───── SOURCE DATA
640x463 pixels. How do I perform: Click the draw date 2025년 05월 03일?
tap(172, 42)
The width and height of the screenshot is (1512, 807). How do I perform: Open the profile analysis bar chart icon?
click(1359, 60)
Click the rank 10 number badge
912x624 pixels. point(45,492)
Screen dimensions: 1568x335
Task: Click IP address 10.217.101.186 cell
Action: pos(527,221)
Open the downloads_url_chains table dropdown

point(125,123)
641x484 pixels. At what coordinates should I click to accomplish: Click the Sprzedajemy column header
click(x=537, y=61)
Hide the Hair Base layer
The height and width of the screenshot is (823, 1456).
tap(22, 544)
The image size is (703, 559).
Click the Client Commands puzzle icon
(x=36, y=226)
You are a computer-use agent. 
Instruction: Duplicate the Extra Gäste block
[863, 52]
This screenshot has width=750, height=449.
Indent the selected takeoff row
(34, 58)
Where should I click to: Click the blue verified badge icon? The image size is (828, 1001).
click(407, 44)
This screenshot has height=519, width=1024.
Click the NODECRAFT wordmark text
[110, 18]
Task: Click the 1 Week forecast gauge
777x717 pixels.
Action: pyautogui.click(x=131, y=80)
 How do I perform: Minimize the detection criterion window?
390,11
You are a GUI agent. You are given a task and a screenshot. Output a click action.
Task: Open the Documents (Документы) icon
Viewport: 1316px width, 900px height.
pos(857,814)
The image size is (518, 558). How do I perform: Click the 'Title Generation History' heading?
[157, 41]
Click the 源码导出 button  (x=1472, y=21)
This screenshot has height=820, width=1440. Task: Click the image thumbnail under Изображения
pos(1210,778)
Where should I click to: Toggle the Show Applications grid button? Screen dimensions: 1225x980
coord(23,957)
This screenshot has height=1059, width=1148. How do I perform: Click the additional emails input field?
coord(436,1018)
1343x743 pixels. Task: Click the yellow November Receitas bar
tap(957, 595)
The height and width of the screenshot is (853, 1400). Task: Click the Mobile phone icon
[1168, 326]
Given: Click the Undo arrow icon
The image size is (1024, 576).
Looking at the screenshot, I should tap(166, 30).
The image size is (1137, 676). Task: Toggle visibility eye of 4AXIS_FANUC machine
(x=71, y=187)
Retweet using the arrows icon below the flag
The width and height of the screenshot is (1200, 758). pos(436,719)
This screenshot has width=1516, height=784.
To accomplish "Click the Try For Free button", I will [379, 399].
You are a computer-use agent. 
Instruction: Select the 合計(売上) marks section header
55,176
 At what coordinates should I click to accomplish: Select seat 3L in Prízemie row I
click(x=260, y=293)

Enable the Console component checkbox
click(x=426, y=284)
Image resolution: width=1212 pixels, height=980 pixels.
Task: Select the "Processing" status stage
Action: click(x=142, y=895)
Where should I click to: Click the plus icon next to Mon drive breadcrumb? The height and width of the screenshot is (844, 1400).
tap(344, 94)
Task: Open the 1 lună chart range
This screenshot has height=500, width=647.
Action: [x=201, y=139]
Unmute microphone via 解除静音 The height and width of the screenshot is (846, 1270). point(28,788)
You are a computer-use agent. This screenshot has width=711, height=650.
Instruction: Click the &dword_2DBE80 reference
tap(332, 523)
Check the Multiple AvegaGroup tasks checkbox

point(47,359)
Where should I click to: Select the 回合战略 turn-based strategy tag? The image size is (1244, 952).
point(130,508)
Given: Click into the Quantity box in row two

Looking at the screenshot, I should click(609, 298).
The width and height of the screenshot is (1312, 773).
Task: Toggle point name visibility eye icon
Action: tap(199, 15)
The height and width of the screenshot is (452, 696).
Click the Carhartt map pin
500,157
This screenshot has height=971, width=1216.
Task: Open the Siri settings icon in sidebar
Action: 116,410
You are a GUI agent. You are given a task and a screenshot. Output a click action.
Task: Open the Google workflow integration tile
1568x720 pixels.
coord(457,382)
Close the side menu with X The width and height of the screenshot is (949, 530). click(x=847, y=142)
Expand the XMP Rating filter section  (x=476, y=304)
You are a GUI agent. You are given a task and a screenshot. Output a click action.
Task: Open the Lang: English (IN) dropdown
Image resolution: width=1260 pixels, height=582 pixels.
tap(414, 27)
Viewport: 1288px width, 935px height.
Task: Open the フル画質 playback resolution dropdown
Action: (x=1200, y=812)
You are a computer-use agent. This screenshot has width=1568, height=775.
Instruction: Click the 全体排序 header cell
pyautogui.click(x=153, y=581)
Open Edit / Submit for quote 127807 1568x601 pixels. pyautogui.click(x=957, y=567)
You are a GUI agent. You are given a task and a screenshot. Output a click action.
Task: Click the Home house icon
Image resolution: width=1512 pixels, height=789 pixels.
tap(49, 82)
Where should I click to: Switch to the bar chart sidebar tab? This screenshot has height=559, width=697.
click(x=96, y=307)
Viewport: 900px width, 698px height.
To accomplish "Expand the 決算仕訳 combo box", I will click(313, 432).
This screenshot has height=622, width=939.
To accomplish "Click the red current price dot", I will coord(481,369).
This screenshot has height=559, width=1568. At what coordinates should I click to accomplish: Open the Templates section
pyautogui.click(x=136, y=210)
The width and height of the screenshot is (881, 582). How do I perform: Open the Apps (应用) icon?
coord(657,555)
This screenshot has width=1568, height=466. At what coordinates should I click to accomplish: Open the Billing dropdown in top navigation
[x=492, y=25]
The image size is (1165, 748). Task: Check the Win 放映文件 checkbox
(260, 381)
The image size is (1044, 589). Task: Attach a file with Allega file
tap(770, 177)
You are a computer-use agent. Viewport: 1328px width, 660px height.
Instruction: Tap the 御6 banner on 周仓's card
──────────
* TASK DESCRIPTION:
Retype the records in full, keeping every word as it is.

* OUTPUT BELOW:
640x463 pixels. How do I perform: Click the draw date 2025년 05월 03일?
tap(172, 42)
The width and height of the screenshot is (1512, 807). How do I perform: Open the profile analysis bar chart icon?
click(1359, 60)
Click the rank 10 number badge
912x624 pixels. point(45,492)
Screen dimensions: 1568x335
Task: Click IP address 10.217.101.186 cell
Action: pos(527,221)
Open the downloads_url_chains table dropdown

point(125,123)
641x484 pixels. At what coordinates should I click to accomplish: Click the Sprzedajemy column header
click(x=537, y=61)
Hide the Hair Base layer
The height and width of the screenshot is (823, 1456).
tap(22, 544)
The image size is (703, 559).
Click the Client Commands puzzle icon
(x=36, y=226)
You are a computer-use agent. 
Instruction: Duplicate the Extra Gäste block
[863, 52]
This screenshot has width=750, height=449.
Indent the selected takeoff row
(34, 58)
Where should I click to: Click the blue verified badge icon? The image size is (828, 1001).
click(407, 44)
This screenshot has height=519, width=1024.
Click the NODECRAFT wordmark text
[110, 18]
Task: Click the 1 Week forecast gauge
777x717 pixels.
Action: pyautogui.click(x=131, y=80)
 How do I perform: Minimize the detection criterion window?
390,11
You are a GUI agent. You are given a task and a screenshot. Output a click action.
Task: Open the Documents (Документы) icon
Viewport: 1316px width, 900px height.
pos(857,814)
The image size is (518, 558). How do I perform: Click the 'Title Generation History' heading?
[157, 41]
Click the 源码导出 button  (x=1472, y=21)
This screenshot has height=820, width=1440. Task: Click the image thumbnail under Изображения
pos(1210,778)
Where should I click to: Toggle the Show Applications grid button? Screen dimensions: 1225x980
coord(23,957)
This screenshot has height=1059, width=1148. How do I perform: Click the additional emails input field?
coord(436,1018)
1343x743 pixels. Task: Click the yellow November Receitas bar
tap(957, 595)
The height and width of the screenshot is (853, 1400). Task: Click the Mobile phone icon
[1168, 326]
Given: Click the Undo arrow icon
The image size is (1024, 576).
Looking at the screenshot, I should tap(166, 30).
The image size is (1137, 676). Task: Toggle visibility eye of 4AXIS_FANUC machine
(x=71, y=187)
Retweet using the arrows icon below the flag
The width and height of the screenshot is (1200, 758). pos(436,719)
This screenshot has width=1516, height=784.
To accomplish "Click the Try For Free button", I will [379, 399].
You are a computer-use agent. 
Instruction: Select the 合計(売上) marks section header
55,176
 At what coordinates should I click to accomplish: Select seat 3L in Prízemie row I
click(x=260, y=293)

Enable the Console component checkbox
click(x=426, y=284)
Image resolution: width=1212 pixels, height=980 pixels.
Task: Select the "Processing" status stage
Action: click(x=142, y=895)
Where should I click to: Click the plus icon next to Mon drive breadcrumb? The height and width of the screenshot is (844, 1400).
tap(344, 94)
Task: Open the 1 lună chart range
This screenshot has height=500, width=647.
Action: [x=201, y=139]
Unmute microphone via 解除静音 The height and width of the screenshot is (846, 1270). point(28,788)
You are a computer-use agent. This screenshot has width=711, height=650.
Instruction: Click the &dword_2DBE80 reference
tap(332, 523)
Check the Multiple AvegaGroup tasks checkbox

point(47,359)
Where should I click to: Select the 回合战略 turn-based strategy tag? The image size is (1244, 952).
point(130,508)
Given: Click into the Quantity box in row two

Looking at the screenshot, I should click(609, 298).
The width and height of the screenshot is (1312, 773).
Task: Toggle point name visibility eye icon
Action: tap(199, 15)
The height and width of the screenshot is (452, 696).
Click the Carhartt map pin
500,157
This screenshot has height=971, width=1216.
Task: Open the Siri settings icon in sidebar
Action: 116,410
You are a GUI agent. You are given a task and a screenshot. Output a click action.
Task: Open the Google workflow integration tile
1568x720 pixels.
coord(457,382)
Close the side menu with X The width and height of the screenshot is (949, 530). click(x=847, y=142)
Expand the XMP Rating filter section  (x=476, y=304)
You are a GUI agent. You are given a task and a screenshot. Output a click action.
Task: Open the Lang: English (IN) dropdown
Image resolution: width=1260 pixels, height=582 pixels.
tap(414, 27)
Viewport: 1288px width, 935px height.
Task: Open the フル画質 playback resolution dropdown
Action: (x=1200, y=812)
You are a computer-use agent. This screenshot has width=1568, height=775.
Instruction: Click the 全体排序 header cell
pyautogui.click(x=153, y=581)
Open Edit / Submit for quote 127807 1568x601 pixels. pyautogui.click(x=957, y=567)
You are a GUI agent. You are given a task and a screenshot. Output a click action.
Task: Click the Home house icon
Image resolution: width=1512 pixels, height=789 pixels.
tap(49, 82)
Where should I click to: Switch to the bar chart sidebar tab? This screenshot has height=559, width=697.
click(x=96, y=307)
Viewport: 900px width, 698px height.
To accomplish "Expand the 決算仕訳 combo box", I will click(313, 432).
This screenshot has height=622, width=939.
To accomplish "Click the red current price dot", I will coord(481,369).
This screenshot has height=559, width=1568. At what coordinates should I click to accomplish: Open the Templates section
pyautogui.click(x=136, y=210)
The width and height of the screenshot is (881, 582). How do I perform: Open the Apps (应用) icon?
coord(657,555)
This screenshot has width=1568, height=466. At what coordinates should I click to accomplish: Open the Billing dropdown in top navigation
[x=492, y=25]
The image size is (1165, 748). Task: Check the Win 放映文件 checkbox
(260, 381)
The image size is (1044, 589). Task: Attach a file with Allega file
tap(770, 177)
You are a computer-use agent. Viewport: 1328px width, 660px height.
Instruction: Tap the 御6 banner on 周仓's card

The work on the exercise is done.